WORK TO COMPLETE: In the entries below, find the line with "This screenshot has width=1572, height=884." and print exactly every line from there up to and including the line with "Open the JD", with no other lines.

------ GIVEN RECORDS ------

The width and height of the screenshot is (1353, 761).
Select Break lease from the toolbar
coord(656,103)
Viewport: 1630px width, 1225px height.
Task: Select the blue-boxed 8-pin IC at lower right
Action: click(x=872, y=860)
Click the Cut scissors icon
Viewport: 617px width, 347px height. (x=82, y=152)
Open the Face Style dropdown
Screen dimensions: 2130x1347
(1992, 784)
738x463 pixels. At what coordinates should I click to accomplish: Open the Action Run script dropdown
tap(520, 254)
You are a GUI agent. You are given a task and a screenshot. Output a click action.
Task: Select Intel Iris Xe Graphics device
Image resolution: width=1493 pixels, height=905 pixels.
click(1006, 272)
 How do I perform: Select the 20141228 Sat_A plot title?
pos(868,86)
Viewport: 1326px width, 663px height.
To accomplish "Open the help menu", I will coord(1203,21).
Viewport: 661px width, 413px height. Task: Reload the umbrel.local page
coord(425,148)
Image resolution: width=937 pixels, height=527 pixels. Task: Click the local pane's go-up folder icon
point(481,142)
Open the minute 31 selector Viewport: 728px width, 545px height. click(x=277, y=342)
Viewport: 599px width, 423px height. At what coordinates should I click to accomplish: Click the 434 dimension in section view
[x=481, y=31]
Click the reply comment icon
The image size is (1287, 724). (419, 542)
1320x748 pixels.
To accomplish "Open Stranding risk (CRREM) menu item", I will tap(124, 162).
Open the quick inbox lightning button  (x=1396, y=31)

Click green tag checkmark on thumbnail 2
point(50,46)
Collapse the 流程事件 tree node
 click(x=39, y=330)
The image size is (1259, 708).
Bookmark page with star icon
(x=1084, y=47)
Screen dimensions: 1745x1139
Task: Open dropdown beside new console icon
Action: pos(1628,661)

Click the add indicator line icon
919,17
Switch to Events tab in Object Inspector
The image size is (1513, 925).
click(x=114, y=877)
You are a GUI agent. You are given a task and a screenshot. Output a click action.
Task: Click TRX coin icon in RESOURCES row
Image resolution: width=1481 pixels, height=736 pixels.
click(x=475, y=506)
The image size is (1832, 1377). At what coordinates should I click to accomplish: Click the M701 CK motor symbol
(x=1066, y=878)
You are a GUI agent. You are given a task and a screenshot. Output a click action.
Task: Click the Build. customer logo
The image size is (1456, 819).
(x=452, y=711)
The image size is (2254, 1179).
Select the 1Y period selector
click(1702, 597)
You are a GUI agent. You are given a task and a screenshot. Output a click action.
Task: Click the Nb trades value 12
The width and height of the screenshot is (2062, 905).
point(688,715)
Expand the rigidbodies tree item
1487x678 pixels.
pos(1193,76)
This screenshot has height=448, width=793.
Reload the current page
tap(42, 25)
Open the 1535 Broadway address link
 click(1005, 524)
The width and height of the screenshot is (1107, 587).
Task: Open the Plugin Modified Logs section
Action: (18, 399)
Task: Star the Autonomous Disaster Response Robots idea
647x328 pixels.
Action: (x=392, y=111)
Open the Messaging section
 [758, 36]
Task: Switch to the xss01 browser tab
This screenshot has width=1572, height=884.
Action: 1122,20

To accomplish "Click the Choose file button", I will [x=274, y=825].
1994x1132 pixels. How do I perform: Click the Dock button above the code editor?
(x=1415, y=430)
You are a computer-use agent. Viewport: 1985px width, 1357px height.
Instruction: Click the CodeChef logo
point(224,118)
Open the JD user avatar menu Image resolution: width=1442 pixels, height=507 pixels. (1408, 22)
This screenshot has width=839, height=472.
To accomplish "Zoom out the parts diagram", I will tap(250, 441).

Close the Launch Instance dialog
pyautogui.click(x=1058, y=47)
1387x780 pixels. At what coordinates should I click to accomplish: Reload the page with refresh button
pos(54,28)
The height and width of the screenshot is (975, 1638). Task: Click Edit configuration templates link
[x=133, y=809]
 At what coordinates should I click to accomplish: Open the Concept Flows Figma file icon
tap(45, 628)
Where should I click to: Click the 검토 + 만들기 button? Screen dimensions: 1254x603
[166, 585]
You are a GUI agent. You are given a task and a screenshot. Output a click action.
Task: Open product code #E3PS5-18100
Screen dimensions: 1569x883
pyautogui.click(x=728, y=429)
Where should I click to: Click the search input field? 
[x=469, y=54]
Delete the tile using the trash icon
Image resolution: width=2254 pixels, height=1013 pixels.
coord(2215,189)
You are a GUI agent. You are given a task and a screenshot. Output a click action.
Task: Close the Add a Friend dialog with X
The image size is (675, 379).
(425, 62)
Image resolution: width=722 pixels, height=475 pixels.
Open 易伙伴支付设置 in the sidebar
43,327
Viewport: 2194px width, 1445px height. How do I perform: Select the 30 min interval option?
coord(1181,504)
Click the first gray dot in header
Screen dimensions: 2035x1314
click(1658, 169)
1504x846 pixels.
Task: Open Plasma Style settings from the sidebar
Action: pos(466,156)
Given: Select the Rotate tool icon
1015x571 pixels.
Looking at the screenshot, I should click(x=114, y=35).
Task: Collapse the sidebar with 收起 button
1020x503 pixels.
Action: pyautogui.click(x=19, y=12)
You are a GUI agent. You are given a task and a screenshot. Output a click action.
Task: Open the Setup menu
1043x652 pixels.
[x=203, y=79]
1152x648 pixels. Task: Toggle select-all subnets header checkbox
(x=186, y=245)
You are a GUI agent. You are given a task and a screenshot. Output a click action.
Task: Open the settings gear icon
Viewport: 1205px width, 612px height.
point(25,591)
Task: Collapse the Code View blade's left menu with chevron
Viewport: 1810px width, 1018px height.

------

YOUR SOLUTION:
This screenshot has width=1572, height=884.
Action: 1122,20

To accomplish "Click the Choose file button", I will [x=274, y=825].
1994x1132 pixels. How do I perform: Click the Dock button above the code editor?
(x=1415, y=430)
You are a computer-use agent. Viewport: 1985px width, 1357px height.
Instruction: Click the CodeChef logo
point(224,118)
Open the JD user avatar menu Image resolution: width=1442 pixels, height=507 pixels. (1408, 22)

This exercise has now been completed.